Can creativity really be taught? And if it can, is the process as straight forward as Sir Ken suggested? Before answering those questions, we need to untangle a few awkward problems. The first is definitional.
What exactly do we mean by creativity?
The American Psychological Association defines creativity as “the generation of ideas that are new and useful in a particular situation.”1 this echoes Robison’s own definition: “The process of having original ideas that have value.” Both these definitions hinge on the conccept of usefulness or value. Novelty or originality alone are not enough. An idea may be novel yet trivial, eccentric or simply wrong. Usefulness implies a standard. A mathematical conjecture must withstand proof; a scientific hypothesis must survive experiment; a poem must work within, or against, recognised forms and expectations. Utility is always judged from within a domain.
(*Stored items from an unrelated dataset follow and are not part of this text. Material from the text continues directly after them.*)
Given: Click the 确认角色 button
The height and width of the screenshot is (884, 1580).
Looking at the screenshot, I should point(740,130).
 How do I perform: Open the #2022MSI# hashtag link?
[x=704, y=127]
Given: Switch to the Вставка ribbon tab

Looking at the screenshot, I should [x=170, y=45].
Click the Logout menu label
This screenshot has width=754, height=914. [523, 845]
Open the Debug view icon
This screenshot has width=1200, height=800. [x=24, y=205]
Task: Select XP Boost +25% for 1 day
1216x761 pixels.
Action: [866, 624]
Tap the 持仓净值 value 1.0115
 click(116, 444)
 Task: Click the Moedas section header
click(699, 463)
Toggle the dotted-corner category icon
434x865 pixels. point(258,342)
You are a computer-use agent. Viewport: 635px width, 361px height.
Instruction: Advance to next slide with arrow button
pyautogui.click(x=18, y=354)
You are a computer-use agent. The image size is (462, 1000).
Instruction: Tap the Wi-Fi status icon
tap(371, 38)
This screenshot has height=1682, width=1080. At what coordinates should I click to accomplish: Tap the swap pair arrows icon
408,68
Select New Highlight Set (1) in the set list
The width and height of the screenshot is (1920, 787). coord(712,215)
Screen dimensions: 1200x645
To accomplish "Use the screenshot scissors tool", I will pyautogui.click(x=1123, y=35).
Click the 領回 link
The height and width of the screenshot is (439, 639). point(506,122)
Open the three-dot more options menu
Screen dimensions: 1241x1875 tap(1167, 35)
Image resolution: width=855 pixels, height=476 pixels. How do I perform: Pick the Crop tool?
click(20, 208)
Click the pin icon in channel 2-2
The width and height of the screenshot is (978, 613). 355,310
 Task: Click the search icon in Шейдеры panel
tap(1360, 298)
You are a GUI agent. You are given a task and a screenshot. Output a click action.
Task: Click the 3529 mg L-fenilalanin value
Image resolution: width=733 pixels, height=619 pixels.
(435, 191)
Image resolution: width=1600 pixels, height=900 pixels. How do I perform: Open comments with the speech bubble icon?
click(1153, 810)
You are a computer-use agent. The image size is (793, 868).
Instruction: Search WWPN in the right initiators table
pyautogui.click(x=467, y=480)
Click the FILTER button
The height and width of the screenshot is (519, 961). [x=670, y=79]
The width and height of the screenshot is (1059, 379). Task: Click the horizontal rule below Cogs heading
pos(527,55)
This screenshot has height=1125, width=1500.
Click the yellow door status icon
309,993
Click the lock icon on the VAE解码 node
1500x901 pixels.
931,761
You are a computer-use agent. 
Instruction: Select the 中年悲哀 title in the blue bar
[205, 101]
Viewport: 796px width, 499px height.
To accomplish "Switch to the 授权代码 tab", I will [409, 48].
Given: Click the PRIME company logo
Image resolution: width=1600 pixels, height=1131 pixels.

Taking utility seriously, forces us to acknowledge that creativity cannot float free of area of knowledge it occupies.
Mihaly Csikszentmihalyi offers a useful corrective to individualistic accounts of creativity. In his systems model, creativity does not reside solely within a person. It emerges from the interaction between three elements: the individual, the domain and the field.2 The domain consists of the symbolic rules and procedures of a discipline. The field consists of those gatekeepers who judge whether a contribution counts. A work is only creative if the field recognises it as a valuable contribution to the domain. On this view, creativity is not merely psychological but social. It is not enough to generate novelty; novelty must be accepted within a tradition.
It may also help to distinguish between different levels of creativity. Researchers, James Kaufman and Ronald Beghetto propose a Four C model:
Mini-c — personal insight and interpretation.
Little-c — everyday problem solving and expression.
Pro-C — professional-level expertise.
Big-C — eminent, field-changing achievement.
Schools primarily operate at the level of mini-c and little-c. Confusion arises when classroom practice is judged by standards appropriate to Nobel laureates. Clarifying scale prevents inflated expectations and misplaced disappointment.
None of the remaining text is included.